These are the stark global physical realities that the Sangh Parivar  will never address. Instead of addressing these problems in international fora, instead of challenging the USA Military/Federal Reserve and the rest of the white settlor interests, the Sangh Parivar is killing and raping Muslims and Dalits in India who eat beef. Politicians ruling the country, who say that when the Sangh Parivar kills Muslims and Dalits, “it is nothing”, are fascists. The constitutional provision on cow slaughter  has been misinterpreted; it is a directive principle to protect cattle population from unsustainable meat consumption so that it doesn’t harm agriculture, but now the agriculture sector, according to several field reports, has been harmed by the inability of the farmers to sell unproductive cows and therefore promoting meat consumption is the correct interpretation of this Constitutional provision.

If Devinder Sharma is serious about his interest in challenging mainline economic thinking the first thing he must do is abolish economics from his vocabulary and thought processes all-together. Only a demand for justice for Muslims, Dalits, Adivasis, fishermen, let alone all human beings in the entire world will put an end to the global fascism of which the Hindutwa forces are a part.

Fascism has arrived as the dominant politics in all countries today precisely because capitalism caused global warming and those who are promoting economic growth don’t want to admit that economic thinking and capitalism are synonymous.
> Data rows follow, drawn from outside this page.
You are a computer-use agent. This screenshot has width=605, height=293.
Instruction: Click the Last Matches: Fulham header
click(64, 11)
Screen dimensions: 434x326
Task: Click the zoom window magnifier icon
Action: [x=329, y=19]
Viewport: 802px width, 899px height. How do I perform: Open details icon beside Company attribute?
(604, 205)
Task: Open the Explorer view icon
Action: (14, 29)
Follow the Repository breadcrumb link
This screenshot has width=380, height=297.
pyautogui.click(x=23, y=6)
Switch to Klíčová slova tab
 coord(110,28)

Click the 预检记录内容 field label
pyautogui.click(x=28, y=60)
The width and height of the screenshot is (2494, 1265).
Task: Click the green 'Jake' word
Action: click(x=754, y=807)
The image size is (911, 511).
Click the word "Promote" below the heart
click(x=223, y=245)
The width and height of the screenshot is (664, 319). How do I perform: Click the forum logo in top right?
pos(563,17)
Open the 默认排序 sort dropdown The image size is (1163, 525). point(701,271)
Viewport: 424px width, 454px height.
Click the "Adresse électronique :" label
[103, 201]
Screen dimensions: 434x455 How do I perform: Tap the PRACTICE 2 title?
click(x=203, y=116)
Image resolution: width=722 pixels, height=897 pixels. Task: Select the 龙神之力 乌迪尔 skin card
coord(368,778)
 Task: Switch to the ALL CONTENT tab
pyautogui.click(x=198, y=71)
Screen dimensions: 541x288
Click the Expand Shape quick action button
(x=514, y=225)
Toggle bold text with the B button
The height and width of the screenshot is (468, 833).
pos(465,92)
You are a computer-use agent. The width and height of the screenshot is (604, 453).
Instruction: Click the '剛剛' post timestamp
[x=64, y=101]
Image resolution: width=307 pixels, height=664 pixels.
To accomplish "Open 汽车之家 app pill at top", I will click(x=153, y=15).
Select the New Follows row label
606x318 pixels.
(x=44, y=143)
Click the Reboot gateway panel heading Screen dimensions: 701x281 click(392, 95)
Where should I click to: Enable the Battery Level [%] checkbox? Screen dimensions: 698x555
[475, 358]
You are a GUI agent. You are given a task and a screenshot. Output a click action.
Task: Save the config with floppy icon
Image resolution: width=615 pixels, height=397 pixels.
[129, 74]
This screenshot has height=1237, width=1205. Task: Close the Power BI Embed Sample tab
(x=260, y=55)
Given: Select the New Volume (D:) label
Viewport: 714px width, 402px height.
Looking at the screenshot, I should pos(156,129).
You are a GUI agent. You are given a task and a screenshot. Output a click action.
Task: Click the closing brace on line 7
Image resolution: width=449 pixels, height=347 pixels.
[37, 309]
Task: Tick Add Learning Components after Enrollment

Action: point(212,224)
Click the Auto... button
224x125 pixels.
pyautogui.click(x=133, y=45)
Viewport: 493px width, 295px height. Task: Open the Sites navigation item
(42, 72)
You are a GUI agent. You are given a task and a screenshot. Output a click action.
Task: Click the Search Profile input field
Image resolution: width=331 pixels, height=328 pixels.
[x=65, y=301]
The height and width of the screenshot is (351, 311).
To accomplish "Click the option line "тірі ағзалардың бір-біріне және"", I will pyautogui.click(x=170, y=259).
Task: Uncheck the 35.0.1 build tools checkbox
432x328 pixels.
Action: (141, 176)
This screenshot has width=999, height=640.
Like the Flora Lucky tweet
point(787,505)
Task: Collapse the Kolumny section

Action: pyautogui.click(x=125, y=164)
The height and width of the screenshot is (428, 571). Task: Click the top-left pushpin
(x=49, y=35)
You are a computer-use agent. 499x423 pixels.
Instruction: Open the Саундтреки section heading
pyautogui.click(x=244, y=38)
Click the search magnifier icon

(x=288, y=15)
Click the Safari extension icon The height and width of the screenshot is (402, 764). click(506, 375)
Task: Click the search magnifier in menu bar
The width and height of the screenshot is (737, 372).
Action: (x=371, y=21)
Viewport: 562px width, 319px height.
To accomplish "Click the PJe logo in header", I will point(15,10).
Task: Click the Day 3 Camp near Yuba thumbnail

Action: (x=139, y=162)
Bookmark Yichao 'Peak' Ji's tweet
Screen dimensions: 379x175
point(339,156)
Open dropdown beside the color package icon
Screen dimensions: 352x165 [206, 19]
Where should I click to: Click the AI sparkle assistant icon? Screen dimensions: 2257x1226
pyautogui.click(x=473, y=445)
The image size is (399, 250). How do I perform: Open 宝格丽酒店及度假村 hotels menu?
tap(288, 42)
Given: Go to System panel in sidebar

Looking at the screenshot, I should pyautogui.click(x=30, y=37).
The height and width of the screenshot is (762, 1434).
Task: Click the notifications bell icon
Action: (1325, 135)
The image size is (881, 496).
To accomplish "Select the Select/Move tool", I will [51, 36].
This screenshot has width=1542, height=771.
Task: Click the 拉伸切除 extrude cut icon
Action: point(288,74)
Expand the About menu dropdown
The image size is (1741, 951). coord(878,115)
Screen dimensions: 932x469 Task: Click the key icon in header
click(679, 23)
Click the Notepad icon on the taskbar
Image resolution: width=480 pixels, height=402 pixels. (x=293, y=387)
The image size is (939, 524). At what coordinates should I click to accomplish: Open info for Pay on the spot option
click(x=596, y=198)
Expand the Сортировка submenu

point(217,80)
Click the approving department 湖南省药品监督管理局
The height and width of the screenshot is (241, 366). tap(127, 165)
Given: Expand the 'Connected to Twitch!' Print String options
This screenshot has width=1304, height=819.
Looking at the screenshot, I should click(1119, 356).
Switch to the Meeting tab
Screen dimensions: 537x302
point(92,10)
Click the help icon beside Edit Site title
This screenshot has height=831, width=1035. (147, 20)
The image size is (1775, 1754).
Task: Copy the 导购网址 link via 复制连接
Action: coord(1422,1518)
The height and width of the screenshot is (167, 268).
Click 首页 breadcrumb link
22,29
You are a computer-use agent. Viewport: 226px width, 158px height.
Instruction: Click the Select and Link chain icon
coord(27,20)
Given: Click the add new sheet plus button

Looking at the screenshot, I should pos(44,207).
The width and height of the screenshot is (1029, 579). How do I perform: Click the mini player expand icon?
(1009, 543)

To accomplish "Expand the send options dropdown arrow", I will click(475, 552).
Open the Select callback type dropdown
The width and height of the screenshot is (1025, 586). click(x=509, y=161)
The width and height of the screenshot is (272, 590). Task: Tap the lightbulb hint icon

Global capitalism and its arms industry is waging war on the innocent citizens of Muslim countries with economies dependent on fossil fuel production, and murdering them in millions. The fascists led by the USA, Israel and Australia and others in NATO are doing this because they refuse to accept the common but differentiated responsibilities of the legal obligations imposed on all governments and corporations by the United Nations Framework Convention on Climate Change to avoid the emission of greenhouse gases. A world where there are no excess man-made greenhouse gases is also a world that has no place for the division between city and countryside that is the basis of economics.

Let us hope that the unsuspecting organisations that have come under the Kisan Ekta, especially those from the progressive stream, would quickly realise the true nature of their ‘saviours’.

 Anandi Sharan is a historian and blogger based in Bangalore. She was at one time running an NGO funded by the United Nations Framework Convention on Climate Change Clean Development Mechanism to pay for biogas plants and improved cookstoves in Kolar District and some Photovoltaic Lights in Tumkur District. Now she is a board member for a two year term of the Convention on Biodiversity Alliance. She also has a consultancy assignment to provide photovoltaic lighting systems for an NGO in Araria District. She can be contacted at [email protected]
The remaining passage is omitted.